Djokovic faces Isner in semifinals; Sharapova survives scare

World No. 1 Novak Djokovic has now won 10 consecutive matches at Indian Wells.

Story highlights

  • Top seed Novak Djokovic is into the semifinals of the Indian Wells Masters
  • The defending champion beat Spanish 12th seed Nicolas Almagro 6-3 6-4
  • Former world No. 1s Maria Sharapova and Ana Ivanovic will meet in women's semifinals
  • Sharapova and Ivanovic have not played since the 2008 Australian Open

Big-serving American John Isner stands between world No. 1 Novak Djokovic and his fourth final appearance in six years at the Indian Wells Masters 1000 event in California.

Defending champion Novak Djokovic booked his berth in Saturday's semis with a 6-3 6-4 win over Spanish 12th seed Nicolas Almagro, while No. 11 Isner overcame Frenchman Gilles Simon.

The Serbian recorded his 10th successive win at the U.S. hard-court tournament, which he also won in 2008 and was runner-up the year before.

"I had a very powerful ball striker on the opposite side of the net," the five-time grand slam winner said.

"He's very solid from groundstrokes and has a powerful serve, but I knew that he's inconsistent with that, so I just needed to hang in there, which I did."

Djokovic, who beat Rafael Nadal in last year's final and also in an epic Australian Open title match in January, was pleased with his performance against the Spaniard's compatriot.

"It's definitely satisfying to play well," he said. "This is something that we all want to do, and we all practice very hard each day in order to play as best as we can in the official matches.

"At this stage of the tournament it was important for me to stay mentally focused from the first to the last point."

Isner reached the last four with a battling 6-3 1-6 7-5 victory over 13th seed Simon.

"It's pretty satisfying," said the 26-year-old, seeking to become the event's first U.S. winner since Andre Agassi in 2001.

"I don't feel like I played my best. I don't think Gilles did, either. So we're both kind of fighting that the whole match.
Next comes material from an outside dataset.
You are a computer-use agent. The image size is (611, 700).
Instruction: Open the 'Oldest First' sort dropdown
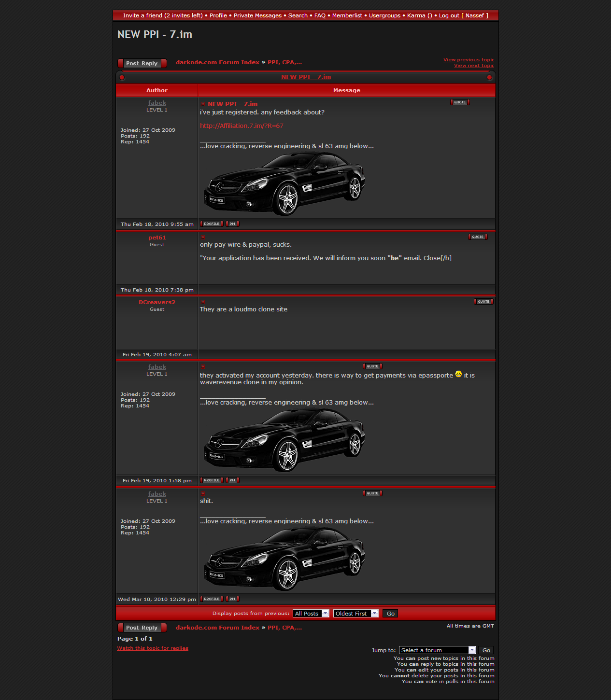(x=355, y=614)
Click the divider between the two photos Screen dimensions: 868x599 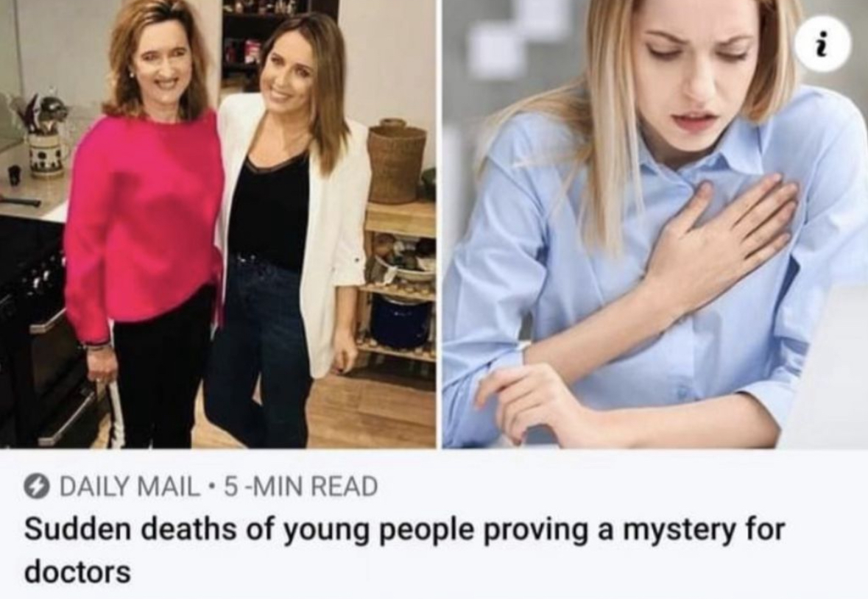(439, 224)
My coach said it wasn't a Picasso out there, but I found a way to get it done."

Second seed Nadal faces former world No. 3 David Nalbandian in Friday's quarterfinals following three-time champion Roger Federer's clash with another Argentine, ninth seed Juan Martin del Potro.

In the women's draw, former world No. 1s Maria Sharapova and Ana Ivanovic will square off on Friday for the first time since the 2008 Australian Open final for a place in the Indian Wells title match.

Second seed Sharapova, who missed out on a return to the top of the rankings when she lost to current No. 1 Victoria Azarenka in January's Melbourne final, survived a spirited fightback from fellow Russian Maria Kirilenko.

Azarenka takes on German 18th seed Angelique Kerber in Friday's opening semifinal.

Sharapova was one set and a break up on her 20th-seeded opponent, but Kirilenko rallied before eventually losing 3-6 7-5 6-2 to the 2006 Indian Wells champion in a match lasting over three hours.

"She controlled most of the points and I was on the defense a lot which created so many opportunities for her, and she gained a lot of confidence," the three-time grand slam winner said.

"When she took the break in the second set I was still just trying to find my rhythm. It was a little bit of everything, movement and playing-wise, but I started feeling better. Towards the end I really got my by groove back."

Ivanovic, the 2008 Indian Wells winner, beat French seventh seed Marion Bartoli 6-3 6-4 in their quarterfinal.

"Has it been that long? It's actually pretty amazing," the Serbian said of her last clash with Sharapova, which was the 2008 French Open winner's first grand slam final.

"She definitely still has the same style, really aggressive and goes for that first serve, and she obviously has a big serve.

"I think that has improved as well. It's going to be tough, but I want to focus on what I'm doing."